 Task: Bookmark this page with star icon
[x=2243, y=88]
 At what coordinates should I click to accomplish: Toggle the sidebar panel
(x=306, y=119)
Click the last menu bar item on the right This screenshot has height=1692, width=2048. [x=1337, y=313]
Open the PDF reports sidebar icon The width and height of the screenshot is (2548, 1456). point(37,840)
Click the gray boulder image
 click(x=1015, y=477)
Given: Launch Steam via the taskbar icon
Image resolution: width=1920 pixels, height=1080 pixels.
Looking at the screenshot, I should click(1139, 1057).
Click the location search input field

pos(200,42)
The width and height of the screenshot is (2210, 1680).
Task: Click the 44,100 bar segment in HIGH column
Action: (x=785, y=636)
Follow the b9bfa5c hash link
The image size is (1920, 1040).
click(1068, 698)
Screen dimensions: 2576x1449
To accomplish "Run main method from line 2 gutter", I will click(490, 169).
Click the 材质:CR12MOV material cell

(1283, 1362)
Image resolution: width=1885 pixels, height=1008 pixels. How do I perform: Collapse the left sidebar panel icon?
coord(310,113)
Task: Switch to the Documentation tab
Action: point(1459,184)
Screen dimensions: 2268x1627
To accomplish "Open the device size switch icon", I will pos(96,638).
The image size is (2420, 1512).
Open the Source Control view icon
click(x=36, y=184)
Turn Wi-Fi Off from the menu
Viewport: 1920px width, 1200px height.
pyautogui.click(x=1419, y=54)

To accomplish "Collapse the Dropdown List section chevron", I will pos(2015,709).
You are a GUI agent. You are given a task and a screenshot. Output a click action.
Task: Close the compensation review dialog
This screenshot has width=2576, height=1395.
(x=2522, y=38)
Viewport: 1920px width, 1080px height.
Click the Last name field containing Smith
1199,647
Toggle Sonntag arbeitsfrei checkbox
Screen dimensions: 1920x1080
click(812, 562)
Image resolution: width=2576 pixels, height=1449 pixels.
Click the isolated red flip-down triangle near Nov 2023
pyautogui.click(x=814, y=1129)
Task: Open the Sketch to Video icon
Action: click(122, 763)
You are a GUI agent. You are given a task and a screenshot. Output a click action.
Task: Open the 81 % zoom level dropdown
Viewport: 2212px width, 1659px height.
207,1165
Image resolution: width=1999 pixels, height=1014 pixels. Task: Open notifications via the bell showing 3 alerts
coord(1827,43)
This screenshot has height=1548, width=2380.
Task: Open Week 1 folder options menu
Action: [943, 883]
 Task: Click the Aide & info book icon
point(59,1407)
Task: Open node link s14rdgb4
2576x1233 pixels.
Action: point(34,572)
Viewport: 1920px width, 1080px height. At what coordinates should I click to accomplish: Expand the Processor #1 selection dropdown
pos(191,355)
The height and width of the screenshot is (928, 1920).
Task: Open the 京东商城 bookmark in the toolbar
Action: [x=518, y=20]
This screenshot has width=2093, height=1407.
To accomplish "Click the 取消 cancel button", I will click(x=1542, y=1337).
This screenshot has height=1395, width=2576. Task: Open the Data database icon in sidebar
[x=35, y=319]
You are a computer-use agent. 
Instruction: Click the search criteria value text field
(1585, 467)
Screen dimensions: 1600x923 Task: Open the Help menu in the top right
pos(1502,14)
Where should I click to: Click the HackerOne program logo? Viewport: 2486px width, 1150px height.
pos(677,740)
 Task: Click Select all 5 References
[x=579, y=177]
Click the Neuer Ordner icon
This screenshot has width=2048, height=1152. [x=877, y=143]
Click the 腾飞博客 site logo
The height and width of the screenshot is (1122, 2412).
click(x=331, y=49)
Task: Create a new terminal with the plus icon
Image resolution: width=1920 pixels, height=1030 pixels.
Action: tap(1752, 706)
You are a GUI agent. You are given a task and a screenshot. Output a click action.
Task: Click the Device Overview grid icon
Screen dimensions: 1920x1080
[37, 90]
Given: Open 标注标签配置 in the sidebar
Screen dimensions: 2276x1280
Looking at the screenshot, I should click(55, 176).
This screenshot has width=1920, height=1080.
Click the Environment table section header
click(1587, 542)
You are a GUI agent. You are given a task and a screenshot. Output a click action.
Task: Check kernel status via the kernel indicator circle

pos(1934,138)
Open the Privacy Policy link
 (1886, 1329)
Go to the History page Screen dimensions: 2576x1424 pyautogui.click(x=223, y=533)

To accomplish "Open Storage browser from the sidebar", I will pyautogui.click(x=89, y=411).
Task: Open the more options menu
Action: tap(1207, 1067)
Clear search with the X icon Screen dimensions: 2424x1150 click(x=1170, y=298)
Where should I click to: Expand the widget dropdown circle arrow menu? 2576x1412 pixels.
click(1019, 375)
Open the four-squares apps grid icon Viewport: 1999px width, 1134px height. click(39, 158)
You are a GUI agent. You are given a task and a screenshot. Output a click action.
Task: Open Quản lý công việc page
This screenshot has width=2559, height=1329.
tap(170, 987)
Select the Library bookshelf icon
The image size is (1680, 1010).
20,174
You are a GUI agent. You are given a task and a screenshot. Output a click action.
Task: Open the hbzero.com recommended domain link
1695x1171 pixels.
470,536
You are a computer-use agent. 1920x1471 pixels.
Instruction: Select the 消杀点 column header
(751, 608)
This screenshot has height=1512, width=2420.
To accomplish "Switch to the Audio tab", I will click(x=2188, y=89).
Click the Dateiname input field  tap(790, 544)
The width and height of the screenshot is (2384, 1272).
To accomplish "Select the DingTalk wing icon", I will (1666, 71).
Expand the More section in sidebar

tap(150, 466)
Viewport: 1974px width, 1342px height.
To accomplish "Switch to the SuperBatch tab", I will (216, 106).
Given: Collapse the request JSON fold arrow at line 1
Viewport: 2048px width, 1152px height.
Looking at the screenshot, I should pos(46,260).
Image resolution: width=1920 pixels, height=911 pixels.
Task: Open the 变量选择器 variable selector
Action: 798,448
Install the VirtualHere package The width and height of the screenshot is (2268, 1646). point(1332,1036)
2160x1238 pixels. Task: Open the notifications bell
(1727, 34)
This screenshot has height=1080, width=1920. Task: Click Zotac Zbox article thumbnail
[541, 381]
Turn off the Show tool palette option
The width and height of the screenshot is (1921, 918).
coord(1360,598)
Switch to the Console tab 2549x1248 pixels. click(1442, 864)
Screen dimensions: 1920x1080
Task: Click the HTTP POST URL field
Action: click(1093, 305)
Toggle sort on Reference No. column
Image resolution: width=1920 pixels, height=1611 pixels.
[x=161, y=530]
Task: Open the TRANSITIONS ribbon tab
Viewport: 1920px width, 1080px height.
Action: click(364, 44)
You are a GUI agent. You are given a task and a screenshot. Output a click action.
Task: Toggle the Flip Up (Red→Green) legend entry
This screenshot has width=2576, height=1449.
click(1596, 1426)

**Problem to work on**
Your task is to transcribe all of the entries word for word.

**Output of the exercise**
 Task: Bookmark this page with star icon
[x=2243, y=88]
 At what coordinates should I click to accomplish: Toggle the sidebar panel
(x=306, y=119)
Click the last menu bar item on the right This screenshot has height=1692, width=2048. [x=1337, y=313]
Open the PDF reports sidebar icon The width and height of the screenshot is (2548, 1456). point(37,840)
Click the gray boulder image
 click(x=1015, y=477)
Given: Launch Steam via the taskbar icon
Image resolution: width=1920 pixels, height=1080 pixels.
Looking at the screenshot, I should click(1139, 1057).
Click the location search input field

pos(200,42)
The width and height of the screenshot is (2210, 1680).
Task: Click the 44,100 bar segment in HIGH column
Action: (x=785, y=636)
Follow the b9bfa5c hash link
The image size is (1920, 1040).
click(1068, 698)
Screen dimensions: 2576x1449
To accomplish "Run main method from line 2 gutter", I will click(490, 169).
Click the 材质:CR12MOV material cell

(1283, 1362)
Image resolution: width=1885 pixels, height=1008 pixels. How do I perform: Collapse the left sidebar panel icon?
coord(310,113)
Task: Switch to the Documentation tab
Action: point(1459,184)
Screen dimensions: 2268x1627
To accomplish "Open the device size switch icon", I will pos(96,638).
The image size is (2420, 1512).
Open the Source Control view icon
click(x=36, y=184)
Turn Wi-Fi Off from the menu
Viewport: 1920px width, 1200px height.
pyautogui.click(x=1419, y=54)

To accomplish "Collapse the Dropdown List section chevron", I will pos(2015,709).
You are a GUI agent. You are given a task and a screenshot. Output a click action.
Task: Close the compensation review dialog
This screenshot has width=2576, height=1395.
(x=2522, y=38)
Viewport: 1920px width, 1080px height.
Click the Last name field containing Smith
1199,647
Toggle Sonntag arbeitsfrei checkbox
Screen dimensions: 1920x1080
click(812, 562)
Image resolution: width=2576 pixels, height=1449 pixels.
Click the isolated red flip-down triangle near Nov 2023
pyautogui.click(x=814, y=1129)
Task: Open the Sketch to Video icon
Action: click(122, 763)
You are a GUI agent. You are given a task and a screenshot. Output a click action.
Task: Open the 81 % zoom level dropdown
Viewport: 2212px width, 1659px height.
207,1165
Image resolution: width=1999 pixels, height=1014 pixels. Task: Open notifications via the bell showing 3 alerts
coord(1827,43)
This screenshot has height=1548, width=2380.
Task: Open Week 1 folder options menu
Action: [943, 883]
 Task: Click the Aide & info book icon
point(59,1407)
Task: Open node link s14rdgb4
2576x1233 pixels.
Action: point(34,572)
Viewport: 1920px width, 1080px height. At what coordinates should I click to accomplish: Expand the Processor #1 selection dropdown
pos(191,355)
The height and width of the screenshot is (928, 1920).
Task: Open the 京东商城 bookmark in the toolbar
Action: [x=518, y=20]
This screenshot has width=2093, height=1407.
To accomplish "Click the 取消 cancel button", I will click(x=1542, y=1337).
This screenshot has height=1395, width=2576. Task: Open the Data database icon in sidebar
[x=35, y=319]
You are a computer-use agent. 
Instruction: Click the search criteria value text field
(1585, 467)
Screen dimensions: 1600x923 Task: Open the Help menu in the top right
pos(1502,14)
Where should I click to: Click the HackerOne program logo? Viewport: 2486px width, 1150px height.
pos(677,740)
 Task: Click Select all 5 References
[x=579, y=177]
Click the Neuer Ordner icon
This screenshot has width=2048, height=1152. [x=877, y=143]
Click the 腾飞博客 site logo
The height and width of the screenshot is (1122, 2412).
click(x=331, y=49)
Task: Create a new terminal with the plus icon
Image resolution: width=1920 pixels, height=1030 pixels.
Action: tap(1752, 706)
You are a GUI agent. You are given a task and a screenshot. Output a click action.
Task: Click the Device Overview grid icon
Screen dimensions: 1920x1080
[37, 90]
Given: Open 标注标签配置 in the sidebar
Screen dimensions: 2276x1280
Looking at the screenshot, I should click(55, 176).
This screenshot has width=1920, height=1080.
Click the Environment table section header
click(1587, 542)
You are a GUI agent. You are given a task and a screenshot. Output a click action.
Task: Check kernel status via the kernel indicator circle

pos(1934,138)
Open the Privacy Policy link
 (1886, 1329)
Go to the History page Screen dimensions: 2576x1424 pyautogui.click(x=223, y=533)

To accomplish "Open Storage browser from the sidebar", I will pyautogui.click(x=89, y=411).
Task: Open the more options menu
Action: tap(1207, 1067)
Clear search with the X icon Screen dimensions: 2424x1150 click(x=1170, y=298)
Where should I click to: Expand the widget dropdown circle arrow menu? 2576x1412 pixels.
click(1019, 375)
Open the four-squares apps grid icon Viewport: 1999px width, 1134px height. click(39, 158)
You are a GUI agent. You are given a task and a screenshot. Output a click action.
Task: Open Quản lý công việc page
This screenshot has width=2559, height=1329.
tap(170, 987)
Select the Library bookshelf icon
The image size is (1680, 1010).
20,174
You are a GUI agent. You are given a task and a screenshot. Output a click action.
Task: Open the hbzero.com recommended domain link
1695x1171 pixels.
470,536
You are a computer-use agent. 1920x1471 pixels.
Instruction: Select the 消杀点 column header
(751, 608)
This screenshot has height=1512, width=2420.
To accomplish "Switch to the Audio tab", I will click(x=2188, y=89).
Click the Dateiname input field  tap(790, 544)
The width and height of the screenshot is (2384, 1272).
To accomplish "Select the DingTalk wing icon", I will (1666, 71).
Expand the More section in sidebar

tap(150, 466)
Viewport: 1974px width, 1342px height.
To accomplish "Switch to the SuperBatch tab", I will (216, 106).
Given: Collapse the request JSON fold arrow at line 1
Viewport: 2048px width, 1152px height.
Looking at the screenshot, I should pos(46,260).
Image resolution: width=1920 pixels, height=911 pixels.
Task: Open the 变量选择器 variable selector
Action: 798,448
Install the VirtualHere package The width and height of the screenshot is (2268, 1646). point(1332,1036)
2160x1238 pixels. Task: Open the notifications bell
(1727, 34)
This screenshot has height=1080, width=1920. Task: Click Zotac Zbox article thumbnail
[541, 381]
Turn off the Show tool palette option
The width and height of the screenshot is (1921, 918).
coord(1360,598)
Switch to the Console tab 2549x1248 pixels. click(1442, 864)
Screen dimensions: 1920x1080
Task: Click the HTTP POST URL field
Action: click(1093, 305)
Toggle sort on Reference No. column
Image resolution: width=1920 pixels, height=1611 pixels.
[x=161, y=530]
Task: Open the TRANSITIONS ribbon tab
Viewport: 1920px width, 1080px height.
Action: click(364, 44)
You are a GUI agent. You are given a task and a screenshot. Output a click action.
Task: Toggle the Flip Up (Red→Green) legend entry
This screenshot has width=2576, height=1449.
click(1596, 1426)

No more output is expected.